As you can see, these kernels mostly don't come close to SOL, and the charts don't make the model feel very useful to predict kernel runtime. Math on Blackwell is very fast, so there must be a lot of math per wave to get close to SOL for math-bound shapes. For memory-bound shapes, latencies and other fixed overheads will dominate and prevent 100% DRAM utilization, especially for these tests which ran with relatively large or poorly-chosen tile shapes.

Now, let's look at some results from the WSPersistentGEMM Model. Again, results are displayed as performance vs. model prediction for nvfp4, fp8, and fp16.

Better than just SOL! Now, the perf ratios are centered at 1.0x, and real kernel performance is at most 2x faster or 2x slower than the model prediction. Let's take a look at a case with one of the most pessimistic (highest-ratio, rightmost) predictions for nvfp4:

MNK 4096 4096 16384
CTA (128 64)
CLUSTER (2 1)
RATIO: 1.6697582628788883
    predicted: 376.1631394230768
    actual: 225.27999877929688
PROLOGUE
    Overhead: 6.153846153846154
    DMA: 0.1040625
MAINLOOP
    Limiter: DMA
        DMA: 26.64
        MATH: 6.3015384615384615
        EPILOG: 1.3612307692307695
    Last Wave
        DMA: 22.32
        MATH: 6.3015384615384615
        EPILOG: 1.2652307692307694

A DMA-bound kernel, where the model over-estimates the global load bytes. All the other most pessimistic cases are similar. This issue is present because the model does not model the assignment of CTAs to output tiles and the corresponding reuse of input tiles in the L2 cache when counting global loads. Due to time constraints, rather than model raster order and L2 cache directly, a knob was added to represent the global L2 hit rate across all reads. This change is almost certainly too heavy-handed, and a slightly more sophisticated L2 model could probably offer a lot better accuracy. Here are the results with L2 hit rate fixed at 0.4:

The change indeed reduced the gap for the most pessimistic cases. The change will not affect the predictions for math- or epilogue-bound cases. Now, the largest ratio is 1.2x for fp16 and fp8.

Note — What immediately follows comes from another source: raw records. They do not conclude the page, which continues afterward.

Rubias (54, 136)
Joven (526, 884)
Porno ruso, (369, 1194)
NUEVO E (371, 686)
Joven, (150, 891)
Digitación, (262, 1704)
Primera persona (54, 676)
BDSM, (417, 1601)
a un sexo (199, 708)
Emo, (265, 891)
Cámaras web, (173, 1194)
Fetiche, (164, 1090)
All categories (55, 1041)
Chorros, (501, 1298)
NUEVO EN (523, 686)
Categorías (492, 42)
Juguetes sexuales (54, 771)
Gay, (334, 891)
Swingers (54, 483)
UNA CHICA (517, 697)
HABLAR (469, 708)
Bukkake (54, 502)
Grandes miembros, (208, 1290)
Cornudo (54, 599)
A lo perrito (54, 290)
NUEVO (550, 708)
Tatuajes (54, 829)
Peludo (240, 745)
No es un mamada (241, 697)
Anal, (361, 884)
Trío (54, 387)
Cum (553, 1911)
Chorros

Now, let's take a look at the lowest-ratio (leftmost) case from fp8:

MNK 4096 7168 257
CTA (64 256)
CLUSTER (2 1)
RATIO: 0.5794853639180193
    predicted: 20.65007692307692
    actual: 35.63520014286041
PROLOGUE
    Overhead: 6.153846153846154
    DMA: 0.111
MAINLOOP
    Limiter: EPILOG
        DMA: 0.89146875
        MATH: 0.3953846153846154
        EPILOG: 1.0652307692307692
    Last Wave
        DMA: 0.096375
        MATH: 0.3953846153846154
        EPILOG: 0.8012307692307692

The K dimension is very small, so this kernel is epilogue-bound. Indeed, checking more of the low-ratio cases indicates the model poorly predicts epilogue-bound performance. Since the epilogue model used here is very simple (just a constant), it is expected that we achieve low accuracy for epilogue-bound shapes. One option would be to tune the estimated constant factor in the epilogue latency by collecting some empirical data. Another would be to model the epilogue in more detail by better reflecting the real kernel implementation.

Conclusion

The model presented here is a very simple representation of the perf-relevant structure of warp-specialized GEMM kernels, tested for B200 on several data types. It is a signficant improvement over a naive SOL model for predicting the performance of GEMM kernels of arbitrary shapes, improving from roughly 40-50% average ratio for the naive SOL model to around 80% for the custom model, with a much better worst-case ratio. The model as-written should be easily portable to different hardware (i.e. Hopper or RTX Blackwell) and extensible to other algorithms (i.e. implicit_gemm or GEMM+X). With additional details about the hardware and software, the model accuracy can be improved. Based on the results, the following additions would improve the accuracy for the worst-predicted cases:

• L2 cache
• CTA raterization
• More detailed epilogue model
• SM-level limiter, with empirical data about the throughput of different HW units (i.e. can a specific tile size be bound on L2 or SMEM?)